What is needed
From the line below that contains "Given: Select the attach file paperclip tool" to the line that contains "Click the key", repeat every line exactly, both ends included, and nothing else.

BEGIN Record set

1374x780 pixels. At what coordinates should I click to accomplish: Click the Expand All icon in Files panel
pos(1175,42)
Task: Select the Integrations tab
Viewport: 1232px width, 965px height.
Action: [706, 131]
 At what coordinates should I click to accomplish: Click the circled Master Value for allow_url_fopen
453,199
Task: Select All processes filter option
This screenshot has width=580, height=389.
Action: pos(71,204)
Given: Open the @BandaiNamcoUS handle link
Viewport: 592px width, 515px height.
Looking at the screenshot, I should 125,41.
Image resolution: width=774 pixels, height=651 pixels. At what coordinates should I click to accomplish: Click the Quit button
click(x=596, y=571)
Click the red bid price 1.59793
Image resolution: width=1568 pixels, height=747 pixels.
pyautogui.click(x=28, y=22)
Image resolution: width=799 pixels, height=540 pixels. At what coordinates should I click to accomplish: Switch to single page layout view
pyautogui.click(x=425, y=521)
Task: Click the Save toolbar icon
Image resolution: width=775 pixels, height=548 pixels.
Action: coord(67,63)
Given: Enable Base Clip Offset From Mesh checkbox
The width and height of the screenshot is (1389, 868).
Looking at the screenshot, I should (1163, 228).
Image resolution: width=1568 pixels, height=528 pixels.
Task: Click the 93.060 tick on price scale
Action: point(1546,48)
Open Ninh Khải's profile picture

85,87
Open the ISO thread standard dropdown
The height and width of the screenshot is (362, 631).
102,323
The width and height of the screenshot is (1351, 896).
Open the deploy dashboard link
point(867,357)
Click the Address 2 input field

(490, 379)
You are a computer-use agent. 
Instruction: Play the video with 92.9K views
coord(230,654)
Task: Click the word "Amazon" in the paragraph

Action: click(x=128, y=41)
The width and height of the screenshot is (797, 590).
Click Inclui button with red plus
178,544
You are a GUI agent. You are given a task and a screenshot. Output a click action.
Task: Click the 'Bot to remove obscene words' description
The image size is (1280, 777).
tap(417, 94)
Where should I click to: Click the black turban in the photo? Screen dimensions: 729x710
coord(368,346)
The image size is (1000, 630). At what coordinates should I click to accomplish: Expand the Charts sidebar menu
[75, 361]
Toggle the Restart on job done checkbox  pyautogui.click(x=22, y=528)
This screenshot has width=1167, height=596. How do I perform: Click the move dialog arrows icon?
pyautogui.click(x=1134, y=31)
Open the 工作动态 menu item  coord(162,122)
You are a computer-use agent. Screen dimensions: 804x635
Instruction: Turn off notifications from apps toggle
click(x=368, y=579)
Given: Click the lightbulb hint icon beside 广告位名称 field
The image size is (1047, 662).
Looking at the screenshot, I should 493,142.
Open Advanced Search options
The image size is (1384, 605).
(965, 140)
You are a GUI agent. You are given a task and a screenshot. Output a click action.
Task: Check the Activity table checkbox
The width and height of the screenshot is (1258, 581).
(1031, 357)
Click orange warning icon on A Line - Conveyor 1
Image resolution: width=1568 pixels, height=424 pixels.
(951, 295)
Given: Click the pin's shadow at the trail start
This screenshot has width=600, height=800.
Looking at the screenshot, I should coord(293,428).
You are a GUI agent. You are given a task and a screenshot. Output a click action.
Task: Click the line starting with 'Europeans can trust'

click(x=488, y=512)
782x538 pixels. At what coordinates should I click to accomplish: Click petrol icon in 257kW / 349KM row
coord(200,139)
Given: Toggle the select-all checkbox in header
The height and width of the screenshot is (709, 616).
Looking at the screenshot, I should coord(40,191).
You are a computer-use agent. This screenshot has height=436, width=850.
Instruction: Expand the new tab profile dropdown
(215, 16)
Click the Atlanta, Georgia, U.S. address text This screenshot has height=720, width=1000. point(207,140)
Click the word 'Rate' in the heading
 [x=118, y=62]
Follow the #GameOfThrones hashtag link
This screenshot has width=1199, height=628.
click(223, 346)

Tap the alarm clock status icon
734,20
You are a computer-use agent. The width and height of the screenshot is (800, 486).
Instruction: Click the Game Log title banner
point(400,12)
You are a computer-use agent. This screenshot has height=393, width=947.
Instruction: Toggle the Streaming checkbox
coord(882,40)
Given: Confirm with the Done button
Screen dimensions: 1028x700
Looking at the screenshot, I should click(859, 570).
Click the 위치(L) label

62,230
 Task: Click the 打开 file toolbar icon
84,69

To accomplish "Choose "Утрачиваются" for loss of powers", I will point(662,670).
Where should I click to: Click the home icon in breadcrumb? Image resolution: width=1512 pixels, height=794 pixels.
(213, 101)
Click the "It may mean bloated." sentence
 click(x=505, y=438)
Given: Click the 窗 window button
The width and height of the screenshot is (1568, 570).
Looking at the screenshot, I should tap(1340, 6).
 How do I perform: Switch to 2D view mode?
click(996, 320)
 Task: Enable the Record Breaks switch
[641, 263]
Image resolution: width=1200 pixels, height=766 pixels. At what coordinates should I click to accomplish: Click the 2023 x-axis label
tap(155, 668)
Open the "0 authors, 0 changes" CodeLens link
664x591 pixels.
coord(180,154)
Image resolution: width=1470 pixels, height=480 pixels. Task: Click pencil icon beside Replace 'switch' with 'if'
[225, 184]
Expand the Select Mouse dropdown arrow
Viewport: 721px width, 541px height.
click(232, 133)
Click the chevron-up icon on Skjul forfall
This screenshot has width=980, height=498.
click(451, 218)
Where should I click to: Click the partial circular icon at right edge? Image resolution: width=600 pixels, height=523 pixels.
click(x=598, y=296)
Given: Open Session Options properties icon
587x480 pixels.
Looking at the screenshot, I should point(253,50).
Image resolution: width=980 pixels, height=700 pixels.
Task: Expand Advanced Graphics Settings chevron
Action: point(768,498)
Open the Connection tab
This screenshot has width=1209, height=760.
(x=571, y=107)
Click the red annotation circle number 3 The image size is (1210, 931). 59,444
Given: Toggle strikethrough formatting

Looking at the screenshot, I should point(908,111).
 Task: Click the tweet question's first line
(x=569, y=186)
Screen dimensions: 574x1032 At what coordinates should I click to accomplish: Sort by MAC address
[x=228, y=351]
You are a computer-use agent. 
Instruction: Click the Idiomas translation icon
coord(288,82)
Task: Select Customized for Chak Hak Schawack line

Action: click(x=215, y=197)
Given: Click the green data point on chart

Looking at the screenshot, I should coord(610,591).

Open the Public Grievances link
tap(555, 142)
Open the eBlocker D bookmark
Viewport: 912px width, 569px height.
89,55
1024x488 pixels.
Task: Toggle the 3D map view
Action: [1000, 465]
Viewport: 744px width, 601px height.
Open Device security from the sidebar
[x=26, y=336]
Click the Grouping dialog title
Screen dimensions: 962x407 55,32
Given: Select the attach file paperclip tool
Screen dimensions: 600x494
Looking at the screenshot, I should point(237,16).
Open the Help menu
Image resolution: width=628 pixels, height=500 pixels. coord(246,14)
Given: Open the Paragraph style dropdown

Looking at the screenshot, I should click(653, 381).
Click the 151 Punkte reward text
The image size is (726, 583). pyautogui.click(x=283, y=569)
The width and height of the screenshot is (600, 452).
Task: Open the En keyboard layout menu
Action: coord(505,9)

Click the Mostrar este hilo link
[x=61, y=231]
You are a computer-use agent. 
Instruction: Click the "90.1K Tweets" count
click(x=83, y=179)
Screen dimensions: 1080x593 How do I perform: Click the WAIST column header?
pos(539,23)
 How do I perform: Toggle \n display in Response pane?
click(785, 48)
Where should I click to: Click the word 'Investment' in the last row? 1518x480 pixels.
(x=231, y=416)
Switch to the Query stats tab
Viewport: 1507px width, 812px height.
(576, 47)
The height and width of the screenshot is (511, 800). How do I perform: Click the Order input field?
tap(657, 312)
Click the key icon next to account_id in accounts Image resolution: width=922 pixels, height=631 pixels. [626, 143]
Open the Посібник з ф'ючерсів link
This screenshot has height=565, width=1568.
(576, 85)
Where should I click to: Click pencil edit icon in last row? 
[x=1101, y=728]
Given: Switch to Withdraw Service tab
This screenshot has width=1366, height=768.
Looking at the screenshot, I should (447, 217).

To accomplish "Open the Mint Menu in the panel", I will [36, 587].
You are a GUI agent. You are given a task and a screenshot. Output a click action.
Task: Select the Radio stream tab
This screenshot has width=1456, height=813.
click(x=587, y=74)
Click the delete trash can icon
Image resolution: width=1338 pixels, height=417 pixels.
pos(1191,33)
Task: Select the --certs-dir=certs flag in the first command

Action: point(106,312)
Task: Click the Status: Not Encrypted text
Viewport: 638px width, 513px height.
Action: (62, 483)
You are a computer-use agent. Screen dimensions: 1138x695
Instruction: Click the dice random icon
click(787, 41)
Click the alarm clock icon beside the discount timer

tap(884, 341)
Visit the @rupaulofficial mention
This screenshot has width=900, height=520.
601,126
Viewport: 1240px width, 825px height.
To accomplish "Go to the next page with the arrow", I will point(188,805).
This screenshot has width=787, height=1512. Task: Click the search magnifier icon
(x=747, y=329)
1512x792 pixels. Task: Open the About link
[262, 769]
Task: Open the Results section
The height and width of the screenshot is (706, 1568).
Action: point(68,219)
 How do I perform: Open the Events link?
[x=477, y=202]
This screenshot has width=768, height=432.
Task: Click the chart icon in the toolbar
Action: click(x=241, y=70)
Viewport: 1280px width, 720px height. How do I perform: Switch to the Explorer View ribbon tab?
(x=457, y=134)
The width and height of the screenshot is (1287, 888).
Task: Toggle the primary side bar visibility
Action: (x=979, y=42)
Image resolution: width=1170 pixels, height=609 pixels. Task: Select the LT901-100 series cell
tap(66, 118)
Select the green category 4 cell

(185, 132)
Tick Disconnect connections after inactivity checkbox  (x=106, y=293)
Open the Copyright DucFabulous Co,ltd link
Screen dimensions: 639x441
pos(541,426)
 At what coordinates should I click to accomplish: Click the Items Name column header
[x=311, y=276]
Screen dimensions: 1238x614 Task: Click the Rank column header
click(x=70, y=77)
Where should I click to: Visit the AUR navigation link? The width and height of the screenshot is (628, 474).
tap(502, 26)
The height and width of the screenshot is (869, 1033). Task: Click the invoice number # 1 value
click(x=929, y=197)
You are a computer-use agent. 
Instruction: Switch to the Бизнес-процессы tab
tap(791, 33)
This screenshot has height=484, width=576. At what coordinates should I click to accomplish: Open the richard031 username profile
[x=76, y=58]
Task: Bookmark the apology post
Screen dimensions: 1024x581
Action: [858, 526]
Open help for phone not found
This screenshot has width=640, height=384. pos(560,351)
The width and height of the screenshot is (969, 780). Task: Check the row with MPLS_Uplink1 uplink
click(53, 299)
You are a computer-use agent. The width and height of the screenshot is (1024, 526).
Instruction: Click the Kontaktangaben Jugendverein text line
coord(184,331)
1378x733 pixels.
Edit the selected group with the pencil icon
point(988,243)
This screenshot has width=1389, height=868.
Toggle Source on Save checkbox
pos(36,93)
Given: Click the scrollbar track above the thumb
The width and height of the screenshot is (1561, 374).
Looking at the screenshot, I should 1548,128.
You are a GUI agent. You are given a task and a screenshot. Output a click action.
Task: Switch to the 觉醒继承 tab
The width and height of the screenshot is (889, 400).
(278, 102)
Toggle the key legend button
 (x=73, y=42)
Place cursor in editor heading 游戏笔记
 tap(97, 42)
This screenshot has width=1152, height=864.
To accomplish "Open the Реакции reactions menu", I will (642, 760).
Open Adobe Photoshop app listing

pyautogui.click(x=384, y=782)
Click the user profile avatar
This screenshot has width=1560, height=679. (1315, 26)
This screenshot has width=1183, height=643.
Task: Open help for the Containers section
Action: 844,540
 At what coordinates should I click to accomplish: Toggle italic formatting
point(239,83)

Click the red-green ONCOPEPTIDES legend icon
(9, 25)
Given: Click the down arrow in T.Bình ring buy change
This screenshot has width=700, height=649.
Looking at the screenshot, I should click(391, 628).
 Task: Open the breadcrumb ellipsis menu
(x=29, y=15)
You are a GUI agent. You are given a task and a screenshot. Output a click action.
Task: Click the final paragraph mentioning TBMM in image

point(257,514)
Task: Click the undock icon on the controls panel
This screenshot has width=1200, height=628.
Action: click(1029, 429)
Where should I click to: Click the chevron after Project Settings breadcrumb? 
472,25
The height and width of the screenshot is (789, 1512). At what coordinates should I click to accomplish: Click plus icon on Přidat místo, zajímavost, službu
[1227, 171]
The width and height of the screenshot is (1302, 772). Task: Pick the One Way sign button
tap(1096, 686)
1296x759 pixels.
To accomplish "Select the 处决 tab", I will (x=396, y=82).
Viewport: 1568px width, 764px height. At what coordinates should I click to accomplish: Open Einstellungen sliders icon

END Record set

Task response
Given: Select the attach file paperclip tool
Screen dimensions: 600x494
Looking at the screenshot, I should point(237,16).
Open the Help menu
Image resolution: width=628 pixels, height=500 pixels. coord(246,14)
Given: Open the Paragraph style dropdown

Looking at the screenshot, I should click(653, 381).
Click the 151 Punkte reward text
The image size is (726, 583). pyautogui.click(x=283, y=569)
The width and height of the screenshot is (600, 452).
Task: Open the En keyboard layout menu
Action: coord(505,9)

Click the Mostrar este hilo link
[x=61, y=231]
You are a computer-use agent. 
Instruction: Click the "90.1K Tweets" count
click(x=83, y=179)
Screen dimensions: 1080x593 How do I perform: Click the WAIST column header?
pos(539,23)
 How do I perform: Toggle \n display in Response pane?
click(785, 48)
Where should I click to: Click the word 'Investment' in the last row? 1518x480 pixels.
(x=231, y=416)
Switch to the Query stats tab
Viewport: 1507px width, 812px height.
(576, 47)
The height and width of the screenshot is (511, 800). How do I perform: Click the Order input field?
tap(657, 312)
Click the key icon next to account_id in accounts Image resolution: width=922 pixels, height=631 pixels. [626, 143]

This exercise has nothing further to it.